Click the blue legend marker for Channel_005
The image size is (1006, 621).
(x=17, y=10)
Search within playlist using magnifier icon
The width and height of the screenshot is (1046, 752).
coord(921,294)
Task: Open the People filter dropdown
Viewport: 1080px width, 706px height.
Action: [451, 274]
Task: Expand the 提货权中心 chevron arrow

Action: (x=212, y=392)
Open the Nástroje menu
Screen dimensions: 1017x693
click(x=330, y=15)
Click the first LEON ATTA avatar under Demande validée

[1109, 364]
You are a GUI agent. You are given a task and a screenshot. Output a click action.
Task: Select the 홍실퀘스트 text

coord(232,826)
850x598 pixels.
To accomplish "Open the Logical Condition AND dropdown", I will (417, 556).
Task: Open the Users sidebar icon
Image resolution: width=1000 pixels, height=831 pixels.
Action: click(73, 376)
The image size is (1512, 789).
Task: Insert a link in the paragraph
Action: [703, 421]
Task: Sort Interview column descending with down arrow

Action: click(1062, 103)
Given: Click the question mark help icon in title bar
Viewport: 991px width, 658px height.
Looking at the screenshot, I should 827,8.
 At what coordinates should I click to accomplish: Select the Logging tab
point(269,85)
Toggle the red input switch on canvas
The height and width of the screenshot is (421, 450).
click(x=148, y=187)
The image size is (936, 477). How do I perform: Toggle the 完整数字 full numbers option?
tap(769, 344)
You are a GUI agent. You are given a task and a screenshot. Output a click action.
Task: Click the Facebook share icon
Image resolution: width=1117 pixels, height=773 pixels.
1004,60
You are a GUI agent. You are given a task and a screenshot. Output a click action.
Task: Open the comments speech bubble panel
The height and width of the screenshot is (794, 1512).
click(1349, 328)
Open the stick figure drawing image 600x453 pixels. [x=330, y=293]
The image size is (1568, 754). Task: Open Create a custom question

Exercise aim => In the material above, transcribe exactly the lines beginning at the one with "850x598 pixels." and ending at the one with "Given: Click the", both included.

Written answer =>
850x598 pixels.
To accomplish "Open the Logical Condition AND dropdown", I will (417, 556).
Task: Open the Users sidebar icon
Image resolution: width=1000 pixels, height=831 pixels.
Action: click(73, 376)
The image size is (1512, 789).
Task: Insert a link in the paragraph
Action: [703, 421]
Task: Sort Interview column descending with down arrow

Action: click(1062, 103)
Given: Click the question mark help icon in title bar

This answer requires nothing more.